Deploy the rbacmanager helm chart on Azure Kubernetes Service (AKS)

Question

Pulumi · Accepted Answer

To deploy the rbacmanager helm chart on Azure Kubernetes Service (AKS), you'll need to follow these steps:

Create an AKS Cluster: You need to have a running AKS cluster. If you don't have one, you'll need to create a new AKS cluster using Pulumi's Azure Native provider.
Install the Helm Chart: After you have your AKS cluster, you can use Pulumi's Kubernetes provider to deploy Helm charts. You'll specify the rbacmanager chart and configure it according to your needs.

Here's a Pulumi program written in TypeScript that does exactly this:

Detailed Explanation

Firstly, the program sets up an AKS cluster using Azure Native resources. It defines the necessary properties like the resource group, AKS cluster configurations, and Kubernetes version.

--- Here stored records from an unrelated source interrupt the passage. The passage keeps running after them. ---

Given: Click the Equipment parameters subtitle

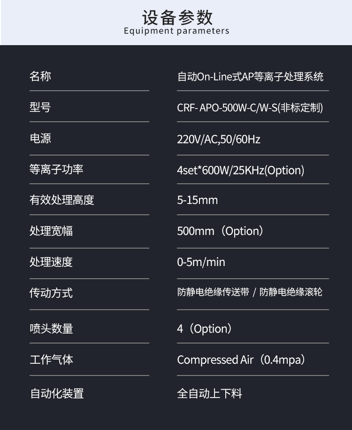Looking at the screenshot, I should (x=176, y=31).
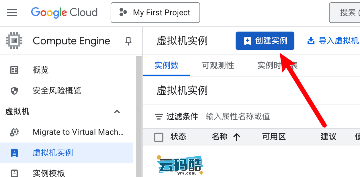360x177 pixels.
Task: Click the 概览 overview icon in sidebar
Action: 14,70
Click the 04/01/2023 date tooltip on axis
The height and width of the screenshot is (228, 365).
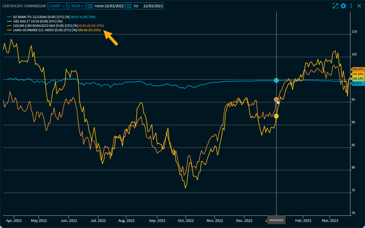(x=276, y=220)
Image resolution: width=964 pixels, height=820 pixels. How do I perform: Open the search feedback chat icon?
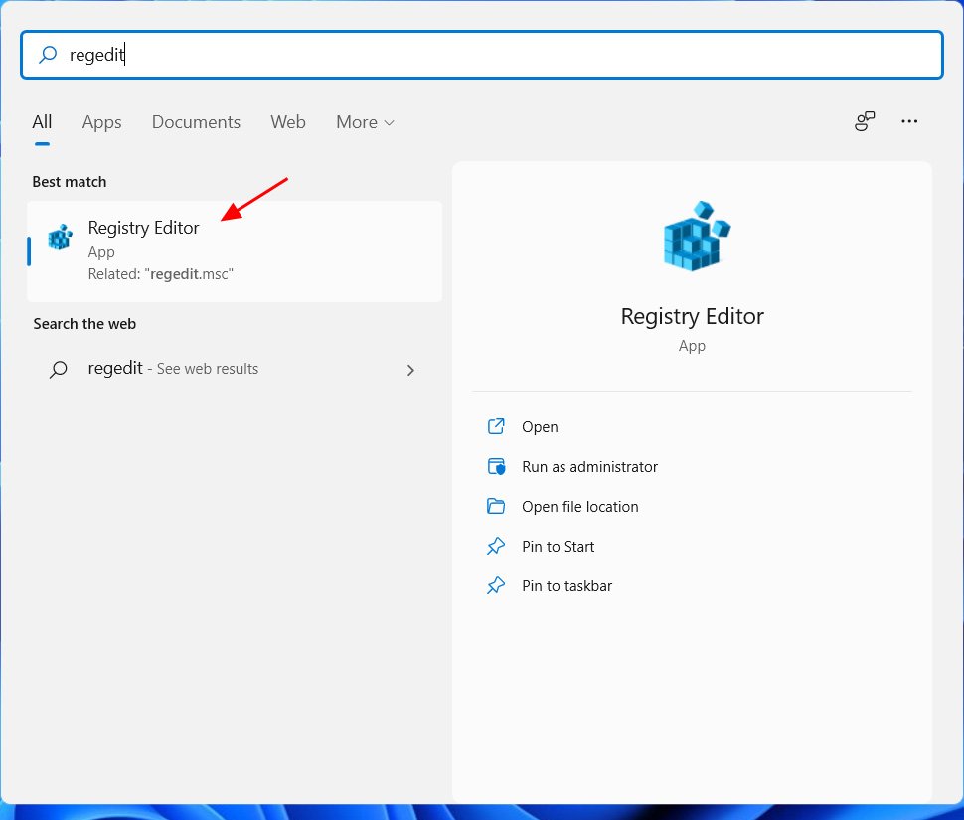point(865,121)
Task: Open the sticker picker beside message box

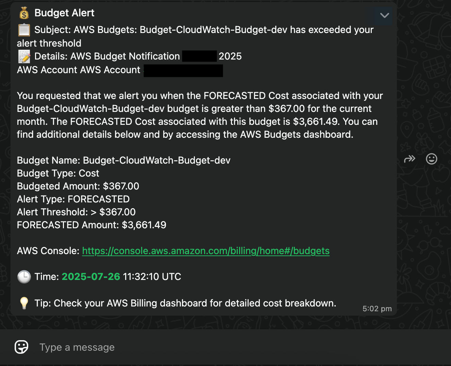Action: [x=21, y=347]
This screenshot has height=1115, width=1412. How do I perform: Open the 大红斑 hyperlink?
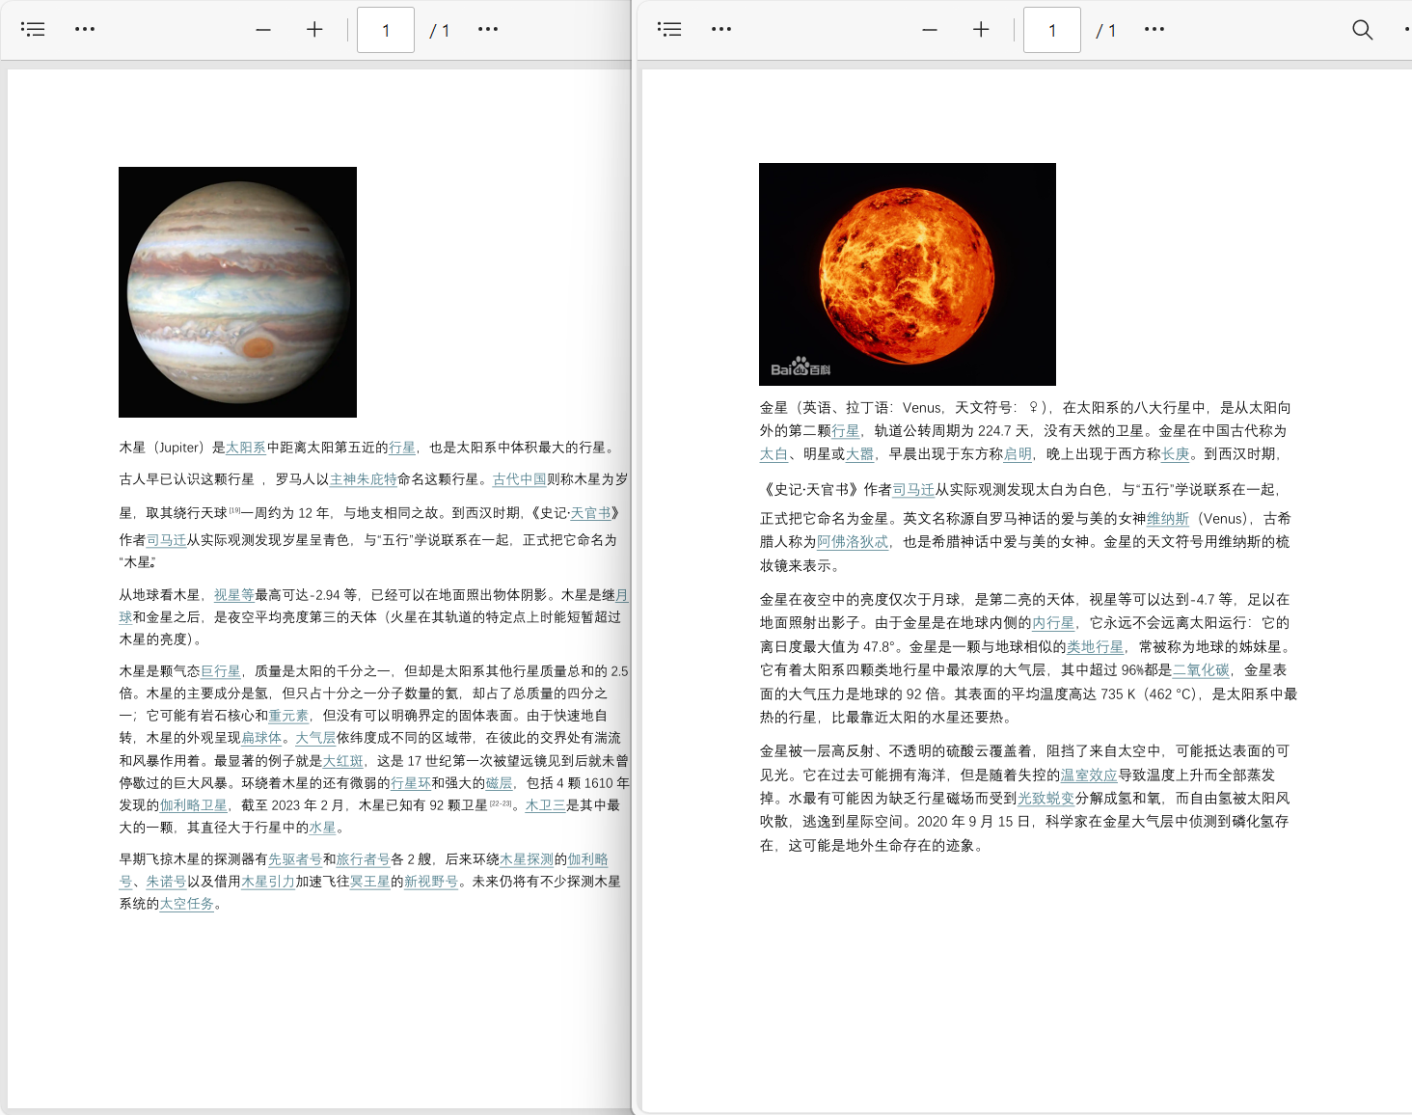(342, 761)
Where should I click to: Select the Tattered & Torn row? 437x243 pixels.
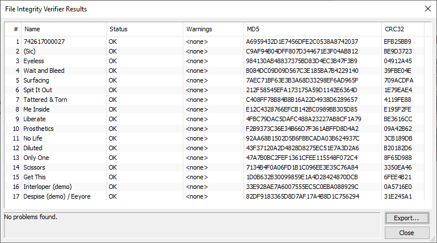(x=45, y=100)
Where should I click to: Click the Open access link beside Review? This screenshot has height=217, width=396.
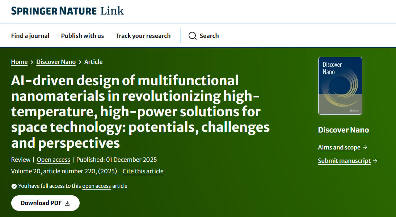(x=53, y=160)
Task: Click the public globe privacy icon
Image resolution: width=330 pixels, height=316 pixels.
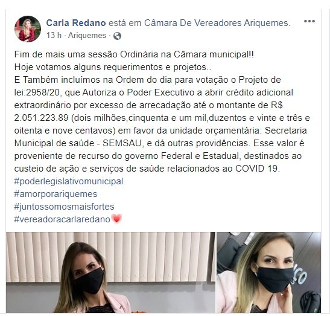Action: (117, 36)
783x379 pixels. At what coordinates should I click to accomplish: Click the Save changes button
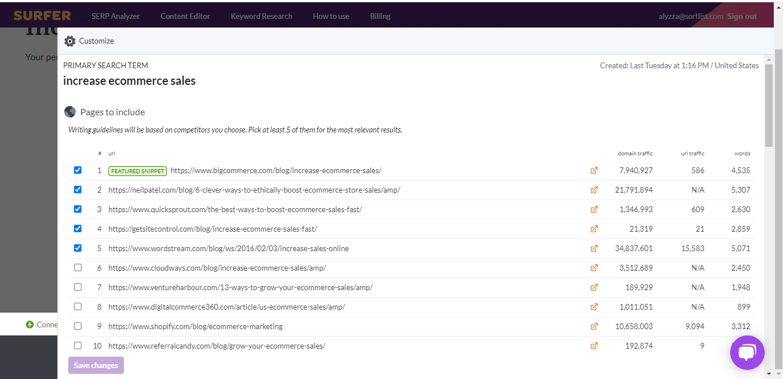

Once the AKS cluster is provisioned, we'll install the rbac-manager Helm chart onto the cluster using Pulumi's Kubernetes provider. The rbac-manager Helm chart is used to manage RBAC resources dynamically via custom resources. The chart will be fetched from its Helm repository and installed in the cluster with any of the required configurations.

In the below program, replace <YOUR RBAC MANAGER HELM CHART VERSION> with the version of the rbacmanager chart you wish to install.

Let's dive into the code:

import * as azure from "@pulumi/azure-native";
import * as pulumi from "@pulumi/pulumi";
import * as k8s from "@pulumi/kubernetes";

// Step 1: Create an Azure Resource Group
const resourceGroup = new azure.resources.ResourceGroup("myResourceGroup");

// Step 2: Create an AKS cluster
const cluster = new azure.containerservice.ManagedCluster("myAksCluster", {
    resourceGroupName: resourceGroup.name,
    agentPoolProfiles: [{
        count: 2,
        maxPods: 110,
        mode: "System",
        name: "agentpool",
        osDiskSizeGB: 30,
        osType: "Linux",
        vmSize: "Standard_DS2_v2",
    }],
    dnsPrefix: "myakscluster",
    enableRBAC: true,
    kubernetesVersion: "1.18.14",
    linuxProfile: {
        adminUsername: "adminuser",
        ssh: {
            publicKeys: [{
                keyData: "ssh-rsa AAAAB3NzaC1yc2EAAAADAQABAAABAQCsz3++sijOj4u8...",
            }],
        },
    },
    nodeResourceGroup: "nodeResourceGroup",
    identity: {
        type: "SystemAssigned",
    },
});

// Step 3: Export the Kubeconfig
const creds = pulumi.all([cluster.name, resourceGroup.name]).apply(([clusterName, rgName]) =>
    azure.containerservice.listManagedClusterUserCredentials({
        resourceGroupName: rgName,
        resourceName: clusterName,
    }),
);

const kubeconfig = creds.kubeconfigs[0].value.apply(c => Buffer.from(c, 'base64').toString());

// Step 4: Create Pulumi Kubernetes Provider using AKS kubeconfig
const k8sProvider = new k8s.Provider("k8sProvider", {
    kubeconfig: kubeconfig,
});

// Step 5: Install Helm Chart for rbac-manager
const rbacManagerChart = new k8s.helm.v3.Chart("rbac-manager", {
    chart: "rbac-manager",
    version: "<YOUR RBAC MANAGER HELM CHART VERSION>",
    fetchOpts:{
        repo: "https://charts.fairwinds.com/stable",
    },
}, {
    provider: k8sProvider,
});

// Step 6: Export the kubeconfig and rbac-manager chart name to easily access them if needed
export const kubeconfigOutput = kubeconfig;
export const rbacManagerChartName = rbacManagerChart.metadata.apply(m => m.name);

What's happening in the code?

A resource group is created to hold the AKS cluster.
An AKS cluster is created with system-assigned identity and RBAC enabled.
Then the program creates a Kubernetes provider with the kubeconfig of the AKS cluster, which allows Pulumi to communicate with the cluster.
Using this provider, the Helm chart rbac-manager is deployed to the AKS cluster with the defined version.
Finally, the program exports the kubeconfig and the installed rbac-manager chart's release name as stack outputs for easy access.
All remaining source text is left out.